Students at Trinity College Dublin (TCD) have announced the end of a pro-Palestinian encampment after what they described as an "historic" agreement with the university.

About 100 students set up an encampment inside the university grounds on Friday, demanding an end to college business and academic links with Israel because of the war in Gaza.

A TCD spokesperson said an agreement had been reached on Wednesday.

TCD said that the university "will complete a divestment from investments in Israeli companies that have activities in the Occupied Palestinian Territory and appear on the UN blacklist in this regard".

The protest led to restricted access to Trinity and members of the public, including international tourists, were unable to visit the renowned Book of Kells.

The group also flew Palestinian flags from front windows of the college and occasionally addressed the public through an upstairs window, using a megaphone.

TCD student agreement
The students and the university reached an agreement on Wednesday [László Molnárfi]

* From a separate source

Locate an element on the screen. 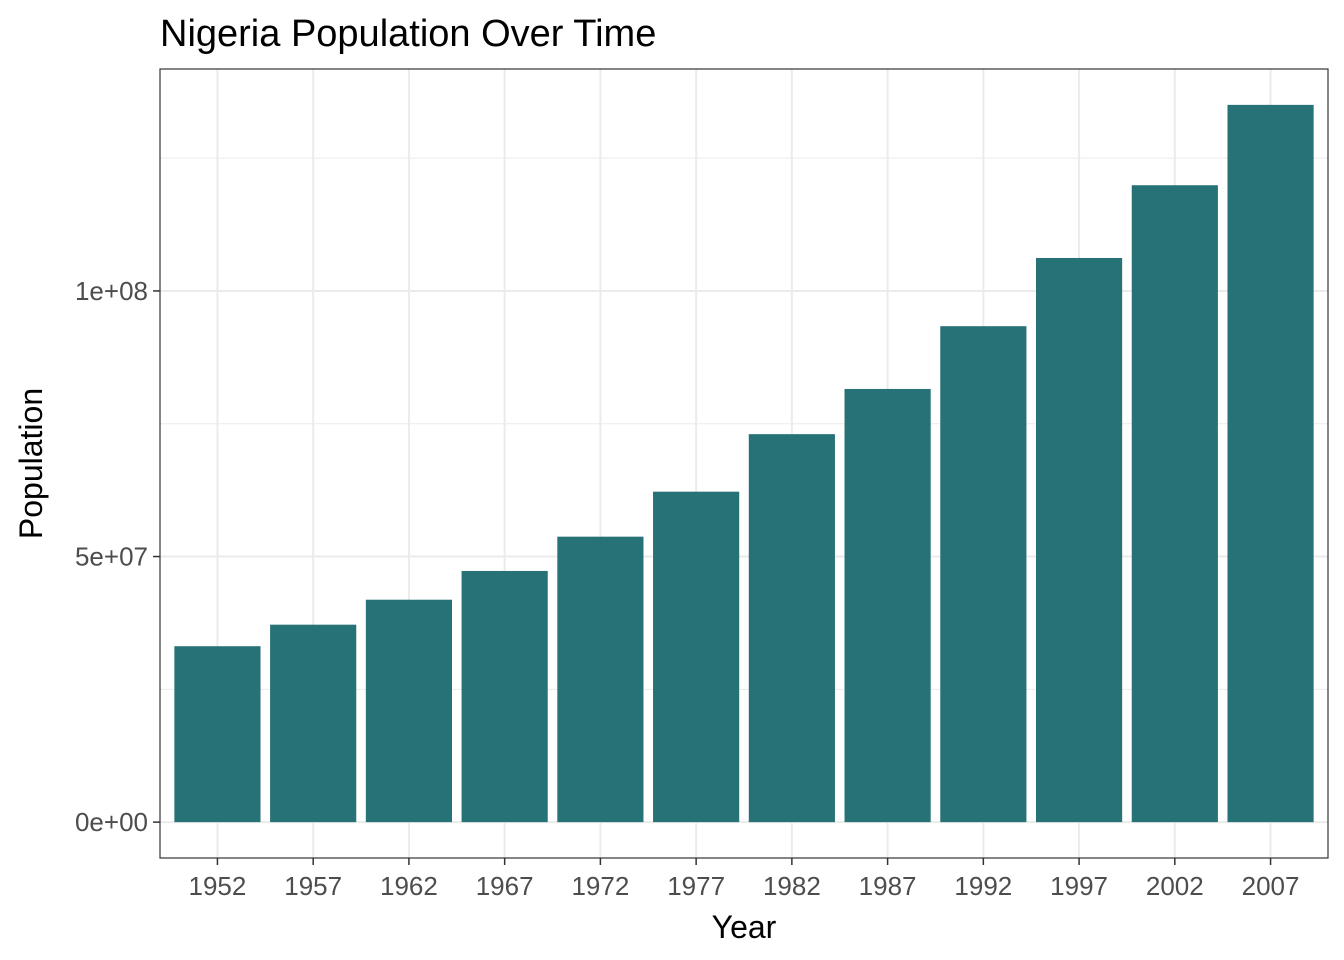 This screenshot has height=960, width=1344. x-tick-label: 1997 is located at coordinates (1079, 886).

'We abhor and condemn all violence and war'

Senior Dean Prof Eoin O Sullivan, who led the talks for Trinity, said: “We are glad that this agreement has been reached and are committed to further constructive engagement on the issues raised.

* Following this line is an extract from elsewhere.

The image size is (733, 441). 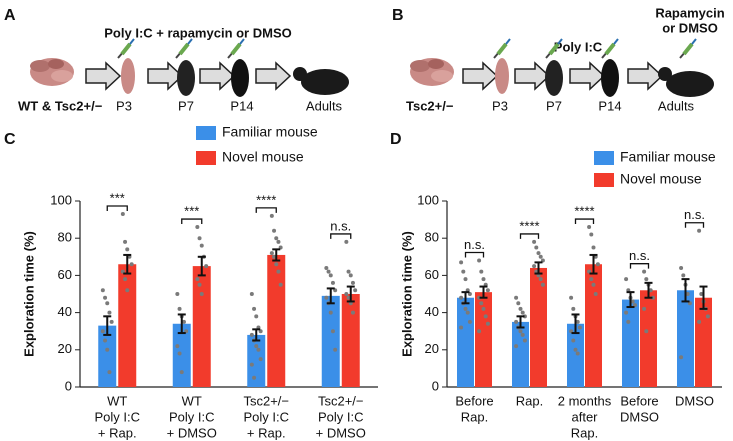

"We thank the students for their engagement.”

In a statement, the college said it fully understood "the driving force behind the encampment".

"We abhor and condemn all violence and war, including the atrocities of October 7th, the taking of hostages and the continuing ferocious and disproportionate onslaught in Gaza," a college spokesperson said.

What has Trinity College Dublin agreed?

The university has made several commitments:

  • By June of this year, TCD will "complete a divestment from investments in Israeli companies that have activities in the Occupied Palestinian Territory and appear on the UN Blacklist"

  • The university "will endeavour" to divest from investments in other Israeli companies with consideration from a student and staff taskforce

  • The taskforce will also review Trinity’s student exchanges with Israel

On review, the university confirmed that its supplier list currently contains just one Israeli company, which will remain until March 2025 for contractual reasons.

Further measures will include:

  • The Vice-President for Equality, Diversity and Inclusion will work with students to tackle concerns that have been expressed regarding all forms of racism

  • The Chair of the Trinity Legacies Review Working Group has agreed to receive a late submission in relation to renaming The X Library

Why were students protesting in Dublin?

Last Thursday student newspaper Trinity News first reported that TCD students' union had been fined €214,000 (£183,000) over campus protests.

The demonstrations had focused on the university's response to the war in Gaza, as well as proposed course fee hikes and increased accommodation costs.

TCD cited a loss of income as a result of recent protests at the Book of Kells tourist attraction, which is located on the university campus, but said it supported the right to protest.

Students' Union President László Molnárfi told BBC News NI that TCD had "essentially declared war" and said the student body intended to "escalate" its campaign.

On Friday night students set up an "encampment for Palestine" on the TCD campus and blocked access to the Book of Kells attraction.

Access to the TCD campus was then restricted to students and staff with valid college ID cards.

On Monday, the university met student protesters and outlined a range of measures - these included a commitment to divest from investments in companies that have appeared on a UN Blacklist.

The university also condemned "the ferocious and disproportionate onslaught in Gaza" and welcomed the International Court of Justice's interim ruling in South Africa's genocide case against Israel.

Protesters called Monday's developments "a partial victory" but said they intended to continue their encampment until TCD divested from all Israeli companies and suppliers.

Book of Kells benches blocking entrance
Protesters had blocked the Book of Kells tourist attraction [PA]

Elsewhere, police in the US have detained more than 2,000 people nationwide in recent weeks at college rallies and protest camps.

Students have also occupied UK campuses protest camps against the war in Gaza.

So-called "liberated zones" were set up at Oxford's Museum of Natural

Israel began bombing Gaza after Hamas killed more than 1,400 people in Israel and kidnapped more than 200 others.

More than 33,000 people have been killed in Israel's offensive in Gaza, the Hamas-run health ministry there says.